46

Charlotte Leckie had dozed for a while but she still felt sleepy. She sang aloud the song that had been playing in her dream. It was an old Scots song, and she had no idea why she even remembered it, nor what she’d been dreaming. ’Twas there that Annie Laurie … Weird choice, she thought. She hadn’t heard that song in years. She didn’t even like it.

She turned on her side. Shiv must have drawn the curtains at some point because there was no light from the street.

She looked at the luminous dial of her watch. Nine o’clock exactly. She’d slept for nearly half an hour. She realized Shiv wasn’t in bed beside her. She heard water run in the bathroom. She felt very tired. She could easily drift back into sleep. What would it matter if she slept another fifteen minutes, or even thirty? She had no appointments. Shiv would expect her to stay until he decided it was time to leave anyway.

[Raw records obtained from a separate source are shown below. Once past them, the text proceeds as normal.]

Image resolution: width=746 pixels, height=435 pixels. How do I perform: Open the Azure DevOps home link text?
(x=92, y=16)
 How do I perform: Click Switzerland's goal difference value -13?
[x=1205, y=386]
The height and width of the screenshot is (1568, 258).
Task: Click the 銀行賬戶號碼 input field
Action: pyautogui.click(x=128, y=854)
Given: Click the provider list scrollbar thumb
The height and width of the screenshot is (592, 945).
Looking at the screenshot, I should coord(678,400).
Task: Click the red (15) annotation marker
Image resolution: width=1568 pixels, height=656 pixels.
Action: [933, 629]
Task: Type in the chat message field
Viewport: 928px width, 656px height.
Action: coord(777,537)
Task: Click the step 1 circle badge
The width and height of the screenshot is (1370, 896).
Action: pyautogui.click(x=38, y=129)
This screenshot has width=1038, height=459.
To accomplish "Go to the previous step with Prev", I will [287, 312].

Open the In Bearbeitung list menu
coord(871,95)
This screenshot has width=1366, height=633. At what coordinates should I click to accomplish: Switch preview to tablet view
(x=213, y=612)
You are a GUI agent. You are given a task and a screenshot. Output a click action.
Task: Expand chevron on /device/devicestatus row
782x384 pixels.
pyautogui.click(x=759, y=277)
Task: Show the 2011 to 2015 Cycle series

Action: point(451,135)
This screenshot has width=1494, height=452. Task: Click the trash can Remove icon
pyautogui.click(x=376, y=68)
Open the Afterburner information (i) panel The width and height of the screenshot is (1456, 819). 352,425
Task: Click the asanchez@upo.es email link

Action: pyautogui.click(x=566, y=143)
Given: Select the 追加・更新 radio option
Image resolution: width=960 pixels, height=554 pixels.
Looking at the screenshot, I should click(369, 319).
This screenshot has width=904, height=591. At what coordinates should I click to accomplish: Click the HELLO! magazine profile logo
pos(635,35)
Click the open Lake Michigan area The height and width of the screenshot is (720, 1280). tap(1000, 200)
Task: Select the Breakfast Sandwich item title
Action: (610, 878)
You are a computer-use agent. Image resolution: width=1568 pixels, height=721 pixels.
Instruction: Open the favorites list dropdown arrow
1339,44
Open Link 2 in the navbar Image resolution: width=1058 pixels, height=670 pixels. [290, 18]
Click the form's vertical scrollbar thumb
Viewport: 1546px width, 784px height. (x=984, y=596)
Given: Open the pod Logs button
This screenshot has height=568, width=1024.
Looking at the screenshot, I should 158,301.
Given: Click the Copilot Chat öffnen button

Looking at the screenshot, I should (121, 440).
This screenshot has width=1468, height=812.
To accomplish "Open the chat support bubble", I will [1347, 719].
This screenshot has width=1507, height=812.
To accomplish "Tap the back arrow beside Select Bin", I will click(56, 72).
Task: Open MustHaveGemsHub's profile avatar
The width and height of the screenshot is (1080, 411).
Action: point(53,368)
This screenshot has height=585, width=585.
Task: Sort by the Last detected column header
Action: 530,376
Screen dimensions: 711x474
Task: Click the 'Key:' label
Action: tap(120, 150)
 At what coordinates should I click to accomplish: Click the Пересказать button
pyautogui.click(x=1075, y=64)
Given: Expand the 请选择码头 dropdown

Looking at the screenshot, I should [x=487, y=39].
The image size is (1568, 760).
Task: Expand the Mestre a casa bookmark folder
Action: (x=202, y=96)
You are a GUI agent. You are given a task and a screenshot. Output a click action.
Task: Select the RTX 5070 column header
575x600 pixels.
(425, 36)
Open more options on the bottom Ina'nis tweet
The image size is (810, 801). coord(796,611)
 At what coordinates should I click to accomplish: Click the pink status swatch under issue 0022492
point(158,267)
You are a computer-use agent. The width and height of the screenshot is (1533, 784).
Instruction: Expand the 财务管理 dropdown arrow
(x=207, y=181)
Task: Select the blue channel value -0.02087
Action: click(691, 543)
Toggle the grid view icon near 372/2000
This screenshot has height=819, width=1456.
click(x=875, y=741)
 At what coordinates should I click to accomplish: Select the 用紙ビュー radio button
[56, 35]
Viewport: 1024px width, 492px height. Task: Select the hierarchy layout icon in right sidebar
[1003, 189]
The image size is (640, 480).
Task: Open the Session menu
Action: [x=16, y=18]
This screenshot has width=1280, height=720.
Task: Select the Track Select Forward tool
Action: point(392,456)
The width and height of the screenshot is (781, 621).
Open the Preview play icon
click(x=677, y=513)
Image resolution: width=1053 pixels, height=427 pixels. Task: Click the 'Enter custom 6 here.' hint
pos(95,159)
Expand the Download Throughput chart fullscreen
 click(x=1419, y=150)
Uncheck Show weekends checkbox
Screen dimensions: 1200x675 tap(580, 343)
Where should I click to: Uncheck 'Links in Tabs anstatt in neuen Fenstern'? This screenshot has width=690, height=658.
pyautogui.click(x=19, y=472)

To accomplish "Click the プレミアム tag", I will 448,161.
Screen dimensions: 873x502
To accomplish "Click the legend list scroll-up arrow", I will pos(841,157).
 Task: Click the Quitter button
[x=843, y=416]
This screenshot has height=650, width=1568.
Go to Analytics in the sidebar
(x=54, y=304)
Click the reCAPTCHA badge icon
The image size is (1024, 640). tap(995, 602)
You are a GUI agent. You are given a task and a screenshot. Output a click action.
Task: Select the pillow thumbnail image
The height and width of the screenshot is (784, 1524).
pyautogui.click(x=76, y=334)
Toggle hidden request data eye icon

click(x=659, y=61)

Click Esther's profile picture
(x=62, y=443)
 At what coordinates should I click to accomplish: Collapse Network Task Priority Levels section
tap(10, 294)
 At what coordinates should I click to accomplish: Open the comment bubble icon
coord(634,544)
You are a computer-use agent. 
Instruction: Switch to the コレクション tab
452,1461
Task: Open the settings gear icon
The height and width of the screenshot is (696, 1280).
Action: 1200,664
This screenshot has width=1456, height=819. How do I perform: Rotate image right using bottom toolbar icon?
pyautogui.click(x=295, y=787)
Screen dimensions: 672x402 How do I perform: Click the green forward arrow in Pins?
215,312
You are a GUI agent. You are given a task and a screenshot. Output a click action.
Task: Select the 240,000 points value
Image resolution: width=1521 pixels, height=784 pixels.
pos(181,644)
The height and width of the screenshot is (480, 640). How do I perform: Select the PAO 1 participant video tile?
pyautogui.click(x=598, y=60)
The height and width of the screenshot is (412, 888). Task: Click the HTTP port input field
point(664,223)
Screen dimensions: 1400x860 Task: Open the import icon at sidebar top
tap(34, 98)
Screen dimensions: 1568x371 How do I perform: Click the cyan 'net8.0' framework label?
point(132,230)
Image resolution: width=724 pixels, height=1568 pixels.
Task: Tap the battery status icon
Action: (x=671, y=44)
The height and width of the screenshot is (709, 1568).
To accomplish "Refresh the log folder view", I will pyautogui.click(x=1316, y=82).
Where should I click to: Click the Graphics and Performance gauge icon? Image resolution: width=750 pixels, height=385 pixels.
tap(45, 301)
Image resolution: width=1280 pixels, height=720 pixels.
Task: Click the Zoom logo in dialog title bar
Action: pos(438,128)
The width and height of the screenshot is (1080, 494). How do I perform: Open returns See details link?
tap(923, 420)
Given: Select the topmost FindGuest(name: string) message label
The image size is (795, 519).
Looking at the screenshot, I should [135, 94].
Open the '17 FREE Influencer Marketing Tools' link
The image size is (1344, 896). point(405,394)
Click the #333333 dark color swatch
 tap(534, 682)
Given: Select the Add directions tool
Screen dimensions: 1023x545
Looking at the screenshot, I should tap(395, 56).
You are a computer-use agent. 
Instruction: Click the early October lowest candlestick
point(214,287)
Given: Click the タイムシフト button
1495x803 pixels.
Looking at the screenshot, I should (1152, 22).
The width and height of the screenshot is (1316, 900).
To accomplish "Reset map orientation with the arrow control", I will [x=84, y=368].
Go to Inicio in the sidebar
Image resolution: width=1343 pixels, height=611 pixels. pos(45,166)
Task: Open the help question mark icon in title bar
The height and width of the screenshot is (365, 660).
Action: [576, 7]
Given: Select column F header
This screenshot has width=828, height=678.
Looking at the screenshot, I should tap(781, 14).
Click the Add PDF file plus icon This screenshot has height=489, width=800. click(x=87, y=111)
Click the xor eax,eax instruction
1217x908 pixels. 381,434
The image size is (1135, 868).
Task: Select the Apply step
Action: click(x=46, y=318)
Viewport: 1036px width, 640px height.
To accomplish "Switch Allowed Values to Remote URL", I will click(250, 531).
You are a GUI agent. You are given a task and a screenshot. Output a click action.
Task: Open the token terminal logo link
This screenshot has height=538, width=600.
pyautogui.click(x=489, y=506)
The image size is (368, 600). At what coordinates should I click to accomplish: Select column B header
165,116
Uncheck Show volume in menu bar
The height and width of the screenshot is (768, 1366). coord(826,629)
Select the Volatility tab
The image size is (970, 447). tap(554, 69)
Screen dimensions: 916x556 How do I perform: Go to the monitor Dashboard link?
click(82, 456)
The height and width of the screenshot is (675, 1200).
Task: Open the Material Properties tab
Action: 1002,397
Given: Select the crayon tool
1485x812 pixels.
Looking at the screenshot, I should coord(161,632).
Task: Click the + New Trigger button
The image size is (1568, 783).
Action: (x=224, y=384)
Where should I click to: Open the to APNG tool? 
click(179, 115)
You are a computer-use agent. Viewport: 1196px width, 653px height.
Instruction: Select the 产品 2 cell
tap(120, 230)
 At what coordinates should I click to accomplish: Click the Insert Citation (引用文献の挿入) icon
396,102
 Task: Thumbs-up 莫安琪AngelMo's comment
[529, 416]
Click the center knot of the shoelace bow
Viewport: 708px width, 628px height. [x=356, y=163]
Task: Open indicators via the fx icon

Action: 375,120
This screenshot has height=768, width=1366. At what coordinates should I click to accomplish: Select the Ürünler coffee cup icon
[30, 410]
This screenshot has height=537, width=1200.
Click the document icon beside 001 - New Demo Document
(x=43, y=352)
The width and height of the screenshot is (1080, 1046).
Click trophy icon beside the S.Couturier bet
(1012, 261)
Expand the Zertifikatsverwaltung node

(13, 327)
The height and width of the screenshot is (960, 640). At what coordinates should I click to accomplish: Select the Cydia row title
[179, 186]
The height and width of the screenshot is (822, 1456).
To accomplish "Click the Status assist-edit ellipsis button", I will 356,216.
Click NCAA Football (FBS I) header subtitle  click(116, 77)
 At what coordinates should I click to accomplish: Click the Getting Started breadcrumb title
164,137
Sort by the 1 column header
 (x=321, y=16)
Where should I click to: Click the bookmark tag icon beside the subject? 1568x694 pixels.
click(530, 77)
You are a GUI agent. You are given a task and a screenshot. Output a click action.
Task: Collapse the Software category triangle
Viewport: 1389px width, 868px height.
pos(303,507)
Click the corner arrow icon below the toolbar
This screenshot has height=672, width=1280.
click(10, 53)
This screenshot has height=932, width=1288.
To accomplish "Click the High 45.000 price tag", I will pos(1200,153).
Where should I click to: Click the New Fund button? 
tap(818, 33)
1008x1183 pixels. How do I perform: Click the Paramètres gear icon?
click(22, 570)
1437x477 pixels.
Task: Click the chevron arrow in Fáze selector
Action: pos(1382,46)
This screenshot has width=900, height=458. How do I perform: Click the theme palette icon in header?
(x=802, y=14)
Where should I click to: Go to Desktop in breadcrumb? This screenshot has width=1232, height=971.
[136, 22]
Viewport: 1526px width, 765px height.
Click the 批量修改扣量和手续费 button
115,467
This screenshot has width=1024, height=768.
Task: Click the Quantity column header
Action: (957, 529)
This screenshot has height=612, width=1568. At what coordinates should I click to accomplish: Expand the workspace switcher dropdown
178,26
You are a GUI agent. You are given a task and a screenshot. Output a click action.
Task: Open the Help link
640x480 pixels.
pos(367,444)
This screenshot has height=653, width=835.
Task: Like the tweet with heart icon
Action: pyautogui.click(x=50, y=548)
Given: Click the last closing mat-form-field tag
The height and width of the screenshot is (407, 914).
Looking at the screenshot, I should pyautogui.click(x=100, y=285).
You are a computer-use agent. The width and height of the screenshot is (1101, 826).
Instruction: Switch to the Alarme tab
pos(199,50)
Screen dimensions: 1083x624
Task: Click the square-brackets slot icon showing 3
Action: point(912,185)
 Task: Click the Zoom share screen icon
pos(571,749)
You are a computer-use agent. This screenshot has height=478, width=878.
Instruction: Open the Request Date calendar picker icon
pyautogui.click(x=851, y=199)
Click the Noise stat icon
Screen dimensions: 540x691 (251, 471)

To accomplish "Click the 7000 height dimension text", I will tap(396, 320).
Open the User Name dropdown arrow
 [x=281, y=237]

She listened to traffic, but it began to seem very far away. The Christmas singers were quiet now. Down the slope. She dozed. When she opened her eyes again she could still hear water running in the bathroom. The bedroom was impenetrably black save where a strip of light glowed under the bathroom door. Then a shape moved. The bathroom door opened. The sound of running water was louder. A white rectangle of light formed in the space, and the shape passed in front of this brilliance. She thought, Shiv, and was about to say his name when she realized that the figure entering the bathroom wasn’t her lover but somebody else, a stranger, and all the while the water ran and ran.

She heard a noise. She wasn’t sure of its source. It was almost the sound of air escaping, as in a sigh, but harsher. Harder. Or some object lodged in the throat of a person unable to expel it. Yes. But she wasn’t certain.

She forced herself to move. Up on one elbow. Her view of the bathroom was limited by her angle. White walls, white light, white tub and basin and curtain shower. The tiles on the floor were another colour. Salmon? That was her impression. White and salmon. She saw the interloper move towards the sink but then he was lost to her. She thought she should stay very still. She didn’t want to be seen. Why had she moved in the first place? She wondered why she hadn’t heard Shiv cry out in surprise. His privacy had been invaded, after all –

The stranger stood in the doorway again. He saw her.

She tried to make herself very small. She sought invisibility. She knew something bad had happened. The air in the room had changed. It was unbreathable. She watched the man. She saw only that half of his face exposed by light. Half of a beard, one eye, a corner of a mouth.

She started to say something but he moved quickly and pressed a finger firmly to her lips and held it.

‘Do not scream.’ He took his hand away.

‘Where is Shiv?’

‘No questions. Please.’

‘Where is he?’ she asked.

He stepped back from the bed and moved to the front door. There he paused, turned, held out his hands in a gesture of dismay, and then he was gone. He shut the door as he left.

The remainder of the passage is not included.